**Document section:**
The World Monetary and Economic Conference took place in London 76 years ago, in June 1933, with 66 countries meeting to put an end to the unfolding monetary disorder and trade wars while trying to draw from the lessons of the Great Depression. When it was over, the negotiators admitted failure.
On April 2 this year, world leaders will head to London again to find a solution to a financial and economic crisis as dire as that of 1929. We cannot let history repeat itself. If collective inaction prevails, we risk a return to the political and economic woes of the 1930s, which paved the way to a devastating world conflict.
Of course, we must respond to both the weakening economy and financial instability in a virtual state of emergency. This is why stimulus packages and financial rescue plans were for the first time adopted concomitantly in Europe, the US and some large Asian countries.
At the G20 finance ministers meeting on March 14, all of our countries did their best and made massive efforts to repair their economic machinery as fast as possible.
The policies chosen are different, but all states favor solutions that seem most appropriate to them. All are daring and realistic regarding the tasks that await us.
Like its partners, France has launched significant stimulus measures, with a plan announced by French President Nicolas Sarkozy last December, as well as public investments and early repayment of government debt. If we also take into account the strengthening of social services and legal policies launched last month, France’s stimulus for this year totals more than 2 percent of its GDP, with committed future outflows equaling those of the US.
Moreover, the impact of automatic stabilizers — which enable the government to mobilize more or less fiscal resources, depending on economic conditions — is more powerful in Western Europe than in most of the Anglo-Saxon countries. Yet the US’ macroeconomic situation seems worse than Europe’s in terms of consumption, banking or employment and housing markets.
But, as both Sarkozy and US President Barack Obama have insisted, we must go further. Economic stimulus will work efficiently only if confidence is restored. And confidence can be restored only if the financial system is fully overhauled.
We obviously need to strike at the root of the problem, which requires us to redefine the basic principles of the system. It would be counterproductive to focus on treating the symptoms, only to realize later that the unprecedented budgets for structural policies are neither economically efficient nor politically acceptable.
At the Washington Summit last November, the EU suggested a basic principle: All markets, all territories and all actors putting the global financial system at risk should be monitored.
This principle, to which all agreed, must be enforced even if it upsets old habits and comfortable incomes. I am especially convinced that we must closely monitor actors in financial markets such as hedge funds. Although hedge funds sometimes account for 50 percent of market transactions, they are not registered or subject to rules on transparency. This is not sustainable.
Fighting for transparency also implies confronting states that refuse to collaborate on financial issues at a global level or to combat money laundering or prevent financial risks. We cannot build a safer system if we do not raise global requirements and if we tolerate non-compliance with the rules. Together with Germany, France intends to draw up a list of uncooperative countries and to design a toolkit of appropriate sanctions.

**Data segment:**
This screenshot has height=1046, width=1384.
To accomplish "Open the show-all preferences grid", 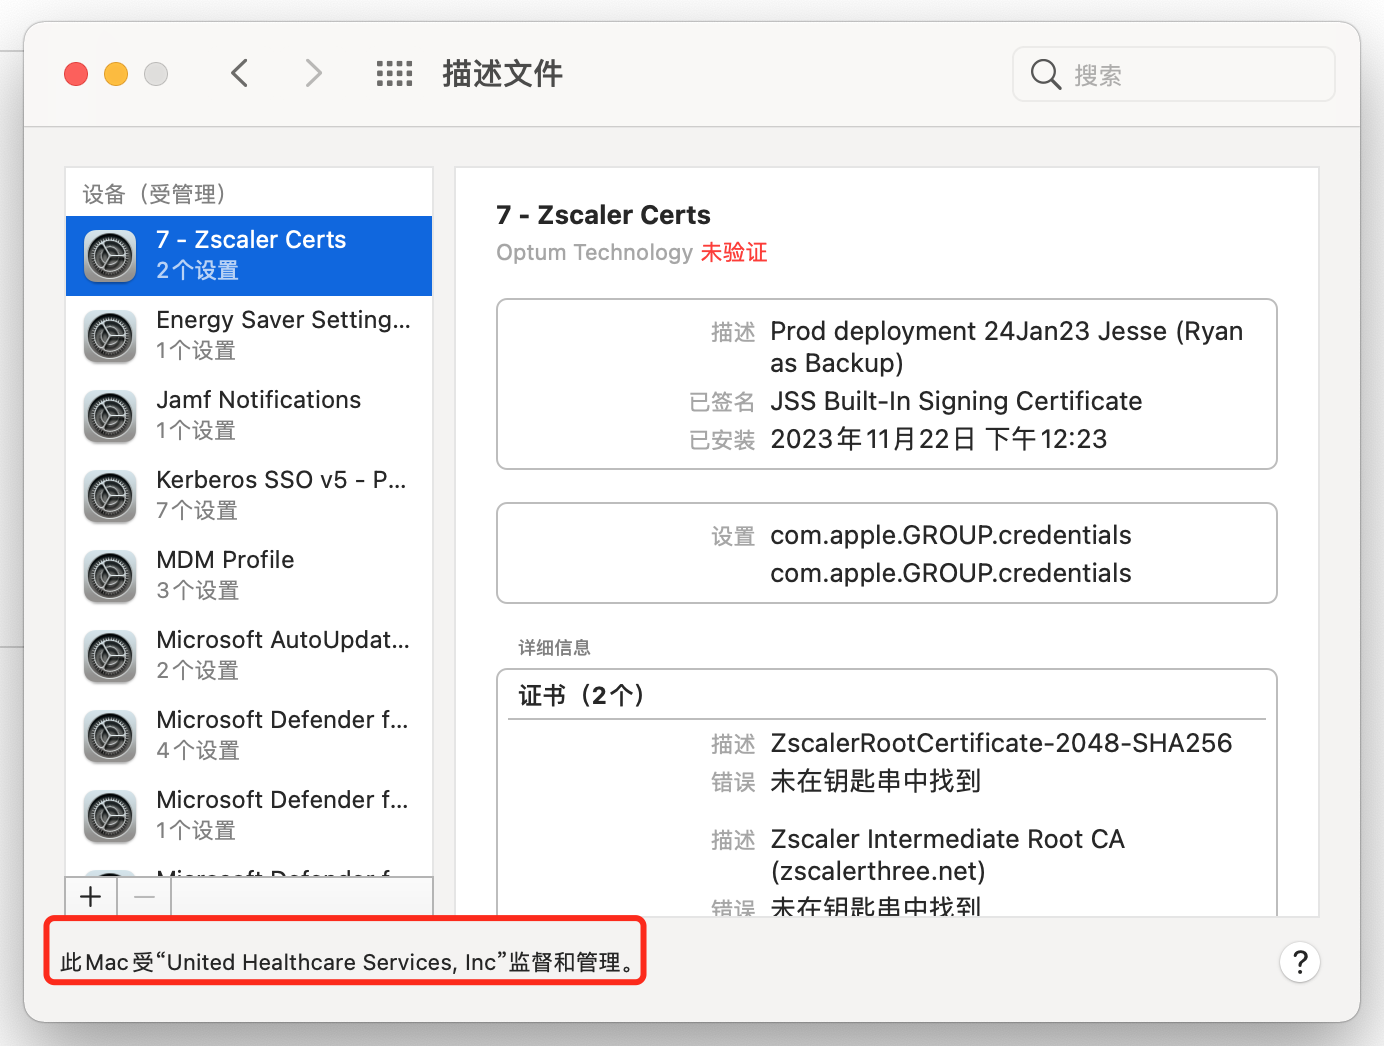I will (394, 73).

**Your goal:** In the piece on the financial crisis, turn the paragraph beginning "Like its partners, France" into a short bulleted list that keeps its main facts. None of the material is needed here.

**Your response:**
- Like its partners, France has launched significant stimulus measures.
- These include a plan announced by President Nicolas Sarkozy last December, public investments and early repayment of government debt.
- With the strengthened social services and legal policies launched last month, France's stimulus for this year totals more than 2 percent of GDP.
- France's committed future outflows equal those of the US.